On Having a Plan

My least favorite question that I get asked by friends and family members when I tell them that my contract with my current job is over at the end of June and I’m looking to make a career change is, “So… What is your plan? What kind of jobs are you looking at now?”

I don’t know if it’s the noncommittal millennial in me, but as soon as this question is proposed, I just shut down. I hate this question so much because I can never give people the answer that I know they’re expecting. They want me to stay I have a five point strategy. They want me to say I care deeply about a 401(k) retirement fund and health benefits and stability. (I do actually care about health benefits.) They want me to say what we are conditioned to say: I am looking for X job in Y industry to work at for Z years. They want me to stop being so imaginative and creative and idealistic… and settle into firm, reality-based adulthood. They want me to settle.

The problem is… well, there are lots of problems with this.

First, I don’t have a plan. Well, I don’t have the kind of plan they are expecting. I want to work in any combination of the media, entertainment, communications, and/or creative fields. My work experience is primarily in youth development and public health. Yes, finding a new job will be difficult. Yes, I have thought about that (and think about it everyday). No, I am not willing to settle for something else.

Second, for the past three years, I have mainly looked at jobs within the non-profit world, focusing on youth programming. I know non-profit youth programming in a Biblical way. We are very intimate. Although I’ve always wanted to work within a company that better utilized my writing and creative passion/skills/talent, I never really thought much about what that would look like manifested in a search for a 9-to-5 job. So, I’m not quite sure what type of job I am looking for. I know I’m looking to work for a company or organization that contributes meaningfully to people’s lives and our larger world. I’m looking to work for a company that has a work environment and culture that I would fit well within. I’m looking for work that is engaging, challenging, rewarding, and educational. I’m looking for work that would allow me to truly use my abilities and skills to get things done successfully. I’m looking for work that I won’t get sick of in a year or two years.
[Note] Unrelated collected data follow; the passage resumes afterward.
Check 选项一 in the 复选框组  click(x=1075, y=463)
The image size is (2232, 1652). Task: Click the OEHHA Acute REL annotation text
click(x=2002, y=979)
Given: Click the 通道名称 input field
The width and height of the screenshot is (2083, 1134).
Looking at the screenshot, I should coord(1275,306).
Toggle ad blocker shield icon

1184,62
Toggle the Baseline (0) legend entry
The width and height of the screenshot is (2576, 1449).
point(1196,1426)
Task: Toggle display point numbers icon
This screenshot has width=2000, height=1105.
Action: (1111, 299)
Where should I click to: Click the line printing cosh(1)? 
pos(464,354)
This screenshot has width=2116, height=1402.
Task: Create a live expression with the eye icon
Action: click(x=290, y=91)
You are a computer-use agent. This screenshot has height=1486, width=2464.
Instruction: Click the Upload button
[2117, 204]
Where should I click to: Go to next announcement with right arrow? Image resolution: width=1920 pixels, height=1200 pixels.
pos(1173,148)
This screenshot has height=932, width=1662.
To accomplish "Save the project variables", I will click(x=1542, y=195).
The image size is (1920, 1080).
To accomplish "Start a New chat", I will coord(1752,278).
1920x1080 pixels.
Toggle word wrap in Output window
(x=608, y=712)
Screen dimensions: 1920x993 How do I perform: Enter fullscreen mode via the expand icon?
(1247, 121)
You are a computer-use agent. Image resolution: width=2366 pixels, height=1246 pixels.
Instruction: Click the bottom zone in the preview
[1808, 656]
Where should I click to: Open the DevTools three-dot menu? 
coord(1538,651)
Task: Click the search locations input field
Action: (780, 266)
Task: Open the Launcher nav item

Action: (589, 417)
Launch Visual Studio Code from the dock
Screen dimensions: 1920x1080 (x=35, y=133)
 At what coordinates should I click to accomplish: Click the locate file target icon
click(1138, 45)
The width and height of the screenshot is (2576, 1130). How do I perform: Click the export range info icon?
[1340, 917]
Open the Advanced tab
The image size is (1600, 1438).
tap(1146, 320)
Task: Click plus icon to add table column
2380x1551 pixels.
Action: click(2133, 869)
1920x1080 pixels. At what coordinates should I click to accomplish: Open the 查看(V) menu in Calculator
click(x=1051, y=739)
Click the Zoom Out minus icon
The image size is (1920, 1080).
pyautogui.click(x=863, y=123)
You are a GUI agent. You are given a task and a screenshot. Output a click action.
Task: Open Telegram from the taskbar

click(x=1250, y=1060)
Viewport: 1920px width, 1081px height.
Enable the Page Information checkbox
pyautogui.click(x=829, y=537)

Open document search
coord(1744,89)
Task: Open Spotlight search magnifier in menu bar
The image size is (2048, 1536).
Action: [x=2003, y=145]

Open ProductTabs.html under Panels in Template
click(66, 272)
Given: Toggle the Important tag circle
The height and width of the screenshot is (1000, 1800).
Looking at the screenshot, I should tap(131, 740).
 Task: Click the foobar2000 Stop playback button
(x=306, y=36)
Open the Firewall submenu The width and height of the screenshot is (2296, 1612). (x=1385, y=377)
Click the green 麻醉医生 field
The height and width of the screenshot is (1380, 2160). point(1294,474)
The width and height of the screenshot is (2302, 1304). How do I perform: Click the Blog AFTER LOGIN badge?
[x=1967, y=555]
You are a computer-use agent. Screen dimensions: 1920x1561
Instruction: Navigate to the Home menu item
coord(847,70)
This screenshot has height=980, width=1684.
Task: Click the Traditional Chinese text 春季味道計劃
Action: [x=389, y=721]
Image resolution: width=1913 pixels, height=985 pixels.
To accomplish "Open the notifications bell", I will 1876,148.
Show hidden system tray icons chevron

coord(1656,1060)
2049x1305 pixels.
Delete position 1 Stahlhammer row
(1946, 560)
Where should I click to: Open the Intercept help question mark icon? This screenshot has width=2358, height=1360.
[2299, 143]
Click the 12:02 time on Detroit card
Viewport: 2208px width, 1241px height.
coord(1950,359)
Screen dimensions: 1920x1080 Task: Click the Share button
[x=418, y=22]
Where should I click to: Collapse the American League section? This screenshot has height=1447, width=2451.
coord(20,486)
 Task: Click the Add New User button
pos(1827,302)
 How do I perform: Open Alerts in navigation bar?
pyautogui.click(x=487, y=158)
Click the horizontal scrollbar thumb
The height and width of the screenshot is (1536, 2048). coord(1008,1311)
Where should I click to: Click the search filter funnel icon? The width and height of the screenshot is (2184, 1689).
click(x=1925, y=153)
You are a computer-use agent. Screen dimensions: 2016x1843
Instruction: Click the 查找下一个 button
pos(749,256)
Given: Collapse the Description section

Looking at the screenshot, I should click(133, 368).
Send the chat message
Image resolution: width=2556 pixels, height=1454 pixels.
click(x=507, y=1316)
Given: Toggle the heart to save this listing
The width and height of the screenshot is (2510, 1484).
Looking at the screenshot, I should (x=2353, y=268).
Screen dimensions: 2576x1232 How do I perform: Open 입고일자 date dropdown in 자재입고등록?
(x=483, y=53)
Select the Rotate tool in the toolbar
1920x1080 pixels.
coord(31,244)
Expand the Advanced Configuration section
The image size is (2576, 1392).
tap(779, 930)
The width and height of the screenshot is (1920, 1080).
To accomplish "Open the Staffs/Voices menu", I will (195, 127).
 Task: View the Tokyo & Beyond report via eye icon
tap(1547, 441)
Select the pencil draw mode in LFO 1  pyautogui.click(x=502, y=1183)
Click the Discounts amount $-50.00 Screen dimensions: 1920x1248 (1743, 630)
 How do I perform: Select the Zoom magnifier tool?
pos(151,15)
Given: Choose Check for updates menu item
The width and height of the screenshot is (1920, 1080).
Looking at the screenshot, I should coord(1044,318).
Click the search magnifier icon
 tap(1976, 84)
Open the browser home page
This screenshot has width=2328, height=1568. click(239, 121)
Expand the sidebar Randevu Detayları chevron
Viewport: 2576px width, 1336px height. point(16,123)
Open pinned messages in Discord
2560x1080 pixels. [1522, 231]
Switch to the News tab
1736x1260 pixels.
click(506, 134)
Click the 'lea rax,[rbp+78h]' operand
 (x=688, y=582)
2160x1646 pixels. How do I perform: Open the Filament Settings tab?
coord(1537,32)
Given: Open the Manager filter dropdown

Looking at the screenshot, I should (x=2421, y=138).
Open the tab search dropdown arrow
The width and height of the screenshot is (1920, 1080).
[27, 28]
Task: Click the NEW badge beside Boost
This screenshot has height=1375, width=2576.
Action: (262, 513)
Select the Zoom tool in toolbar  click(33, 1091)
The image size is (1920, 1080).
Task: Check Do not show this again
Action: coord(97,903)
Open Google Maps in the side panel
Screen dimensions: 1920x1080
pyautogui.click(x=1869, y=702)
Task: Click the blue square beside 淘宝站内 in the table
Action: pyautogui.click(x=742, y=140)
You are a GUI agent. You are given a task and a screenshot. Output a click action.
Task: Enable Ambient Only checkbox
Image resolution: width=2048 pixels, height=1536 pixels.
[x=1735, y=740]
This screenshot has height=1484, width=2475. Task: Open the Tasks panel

Third, I am not 100% sure the things I want and how I envision my life fit within the same structure of the 9-to-5 office gig. Do I want health benefits? Absolutely. Do I want to be 65 without any financial ability to take care of myself? Definitely not. Do I want to security that comes from getting a decent paycheck every two weeks? Duh! But in the past couple months, I’ve been really wondering if the “normal” way of being an adult and having a grown-up life is the way I want to live. And I’ve been trying to figure out where this pressure came from to live this certain way?

I definitely never want to disappoint my parents. I don’t want them to feel like I can’t take care of myself, so they’re obligated to take care of me. Or have them feel like they raised a daughter who is irresponsible or immature. And I’ve never been one for “The Struggle is Real” kinda life. As I love to announce to the homies, I’m a bougie bitch. I don’t expect things to be rose petals and unicorn magic forever. But if one does not have to eat ramen or live in a studio apartment with an air mattress instead of a real bed, I’m all for the life that is struggle-lite.

I feel like there are options if you want to be a responsible grown-up, while still pursuing the things you love and are good at? Right? That’s a thing! People do that! But it seems like the possibility of it happening are slim to none most days. And that sucks. Because I don’t want to settle. I don’t want to bunker down into a life that was prescribed to me, because it was the “safe” choice or the “practical” choice.